I didn't like them much on my brother's road bike. They're OK until you really lean into a turn and then the cornering behaviour seems very different. This might be less noticeable on a Brompton unless it's ridden like it's raced.

As you note, they're as draggy as M+. I don't think I ride M+ any more and I won't be riding Tannus any time soon. I've regular Marathon on one wheel and softer tyres on the rest - mostly Delta Cruiser, some Kwest, possibly a Vredestein All Tour.
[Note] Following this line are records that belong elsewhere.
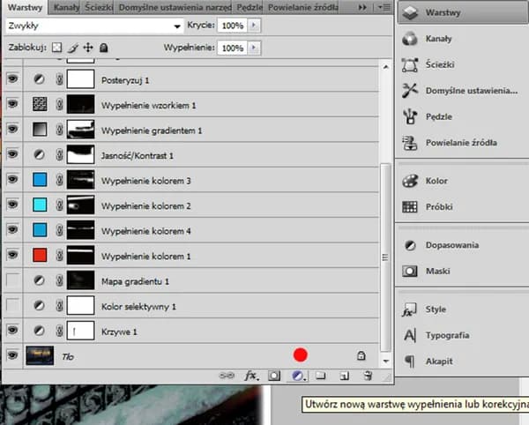This screenshot has height=425, width=529.
Task: Click the lock all padlock icon
Action: click(x=103, y=47)
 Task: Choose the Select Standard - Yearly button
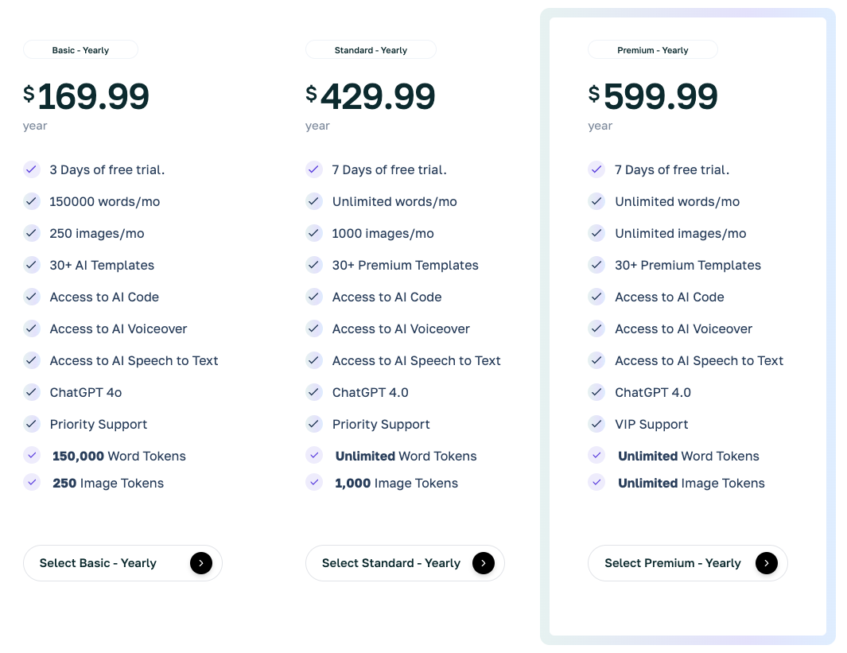coord(391,563)
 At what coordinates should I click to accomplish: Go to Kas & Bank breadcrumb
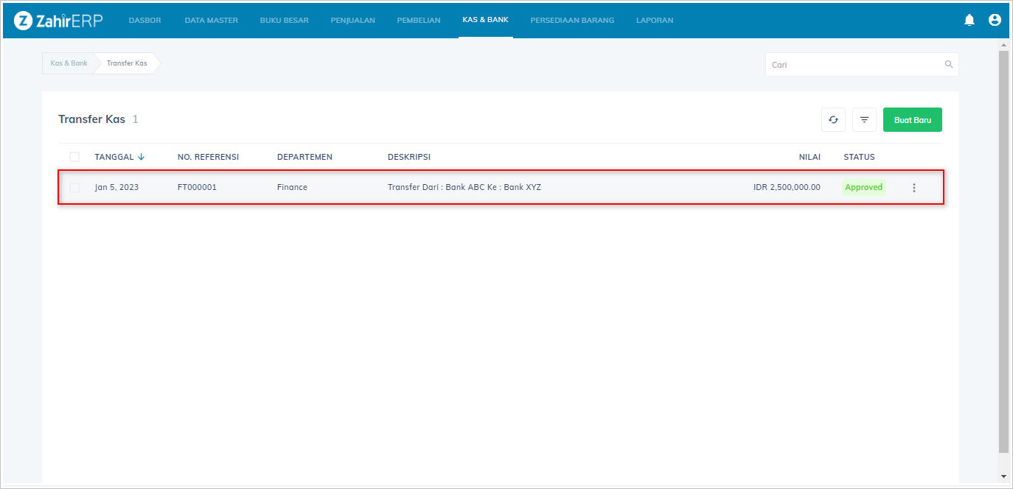(x=69, y=63)
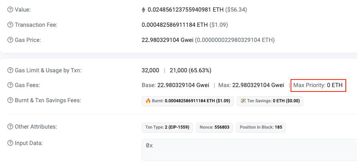The height and width of the screenshot is (163, 357).
Task: Click the 22.980329104 Gwei gas price value
Action: click(167, 40)
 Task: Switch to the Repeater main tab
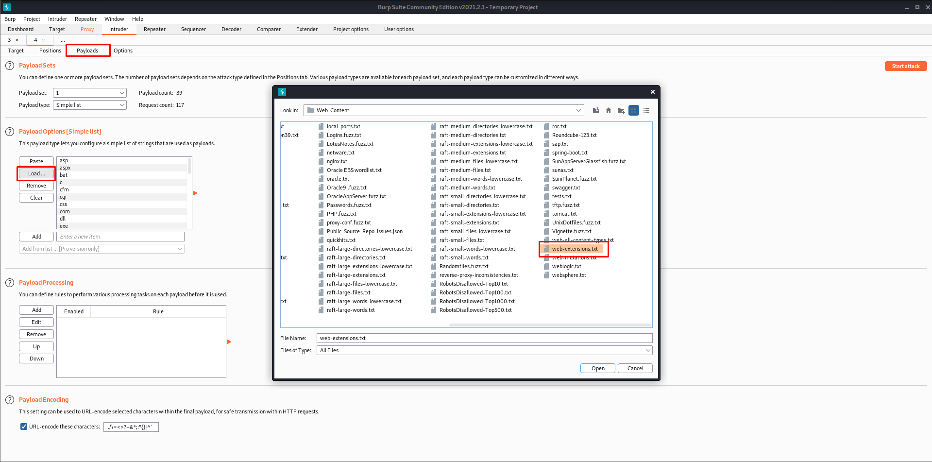point(154,29)
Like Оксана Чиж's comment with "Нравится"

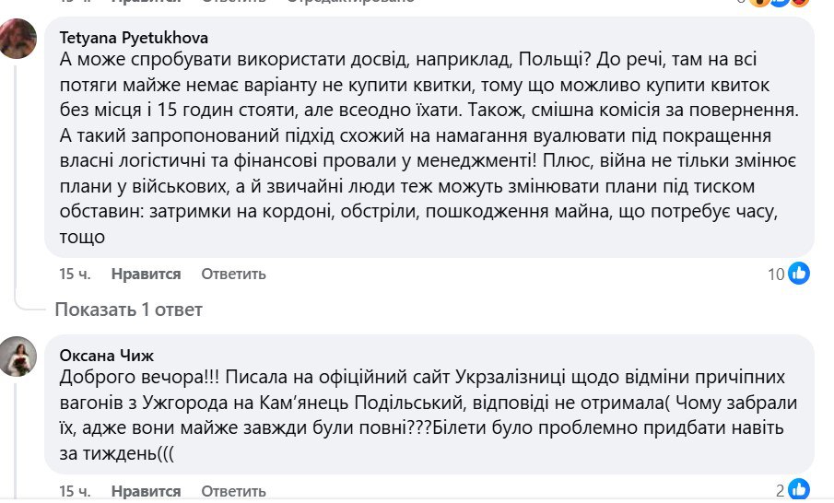(x=146, y=491)
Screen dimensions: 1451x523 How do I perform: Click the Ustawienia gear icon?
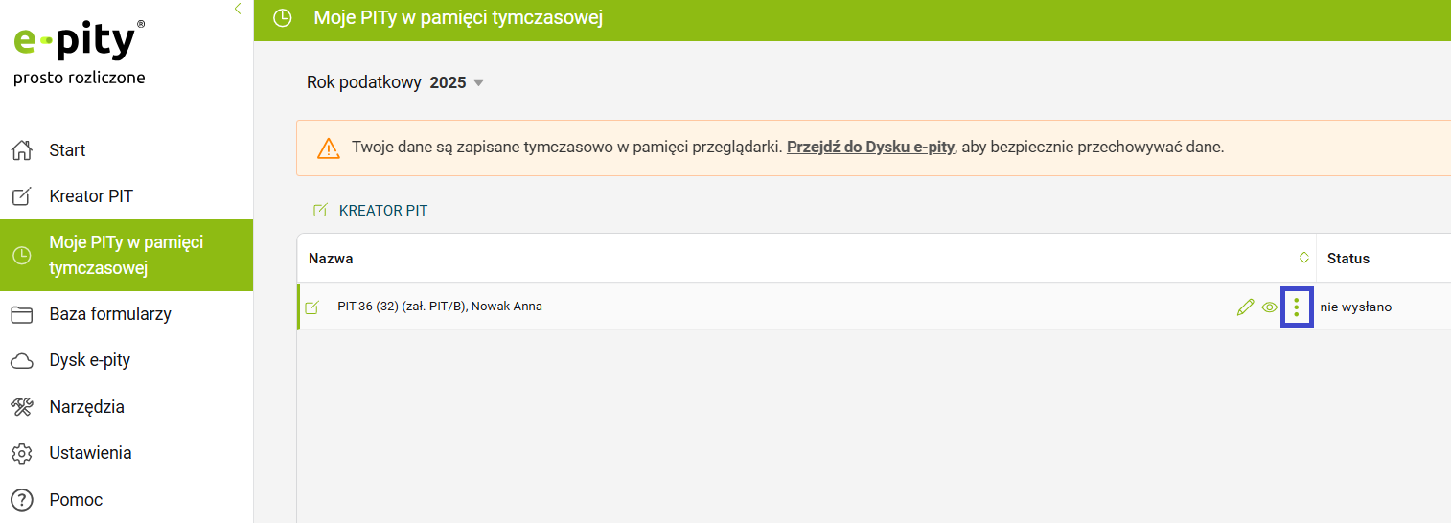pos(21,453)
That said, Tannus tyres are about a thousand times better than whatever solid tyres are on ofo hire bikes.


----------



## simon.r (11 Jan 2018)

Bill said:


> Hello, I took delivery of my Brompton 3 months ago and have adapted it to suit me. I had a red Tannus tyre fitted on the rear wheel and find no problem with it. I note people on here talk about tyre drag....whatever that is? Does this refer to the tyre being solid? On the front I have a Marathon Plus. This is pumped to around 80 pounds. At this pressure there is no difference of hardness or 'drag' as people put it, between the tyres! also I notice the Marathon Plus is a bit dicey on drain edges just like the Tannus, so that shoots that argument in the foot....Maybe people just do what people do when something different comes on the market. I am considering having a Tannus on the rear tyre of my Dahon Vitesse to boot!



My experience was different. 

‘Drag’ in this context refers to the fact that riding on Tannus tyres is like riding through sand on normal tyres - you need to put more effort in to get the same output. 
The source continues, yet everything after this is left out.